- Self-portrait
- Born: Mildred Nungester August 23, 1912 Celina, Ohio, U.S.
- Died: February 11, 2009 (aged 96) Jackson, Mississippi, U.S.
- Known for: Painting
- Spouse: Karl Wolfe ​ ​(m. 1944; died 1984)​
- Children: 2

= Mildred Wolfe =

American artist (1912–2009)

Mildred Nungester Wolfe (August 23, 1912 - February 11, 2009) was an American artist based out of Jackson, Mississippi.

==Biography==
She was born on August 23, 1912, in Celina, Ohio, and grew up in Decatur, Alabama. Her father was a pharmacist. In 1932, she graduated from Alabama College in Montevallo.

===Career===
During the Great Depression, her art career was temporarily placed on hold, as she taught Latin and English in Alabama for a decade.

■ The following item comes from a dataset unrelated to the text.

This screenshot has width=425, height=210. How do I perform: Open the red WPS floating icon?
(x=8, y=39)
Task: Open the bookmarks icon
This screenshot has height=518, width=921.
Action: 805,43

She did make trips to study at the Chicago Art Institute and the Art Students League of New York. During a summer trip to Kelly Fitzpatrick's Dixie Art Colony in 1937, she met her future husband, Karl Wolfe. They married in Colorado in 1944, where she was studying for a master of fine arts at Colorado College and he was working for the Air Force as a graphic artist at Lowry Field.

After World War II, the Wolfes settled in Jackson, constructing Wolfe Studio and becoming regionalist artists interested in depicting Mississippi. Inspired by European Masters, Impressionists, and Post-Impressionists, she mostly painted landscapes in oil or watercolor. While Karl Wolfe was most known for his portraits, Mildred also painted several well-known portraits, including one of close friend Eudora Welty that is in the National Portrait Gallery. In addition to painting, both Wolfes worked with ceramics, sculpture, and stained glass. Mildred worked in her husband's shadow for many years, first at Wolfe Studios, then at Millsaps College, where both were members of the art department. When her husband retired in 1968, she lost her teaching position. In 1978, while Karl was included in an exhibition of Mississippi art, she was not.

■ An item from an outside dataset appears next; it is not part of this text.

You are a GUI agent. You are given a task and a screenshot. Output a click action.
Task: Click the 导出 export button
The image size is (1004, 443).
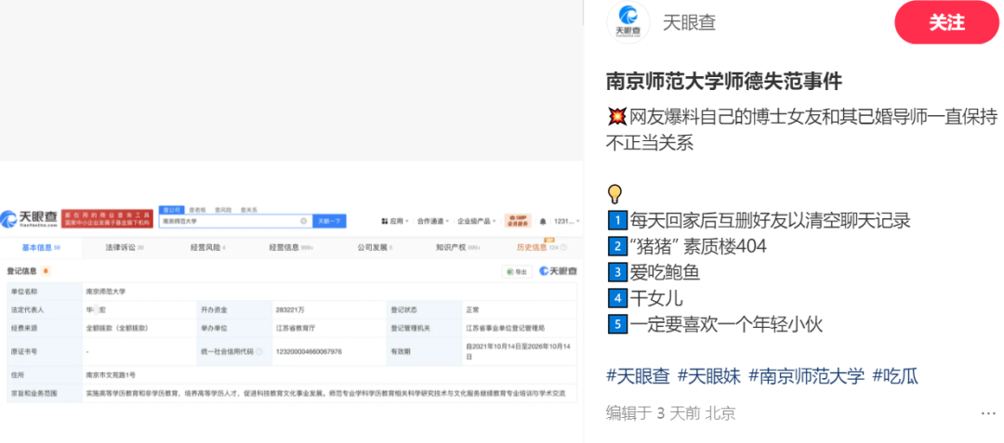tap(516, 271)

After Karl's death in 1984, the art community of Mississippi began appreciating Mildred for her own art, not for being Karl's wife. The Mississippi Museum of Art mounted exhibitions of her work in 1994 and 2006. In addition, the University Press of Mississippi published a monograph of Mildred's work, showing examples of her paintings and public works.

===Death===
She died of congestive heart failure at her Jackson home on February 11, 2009, aged 96.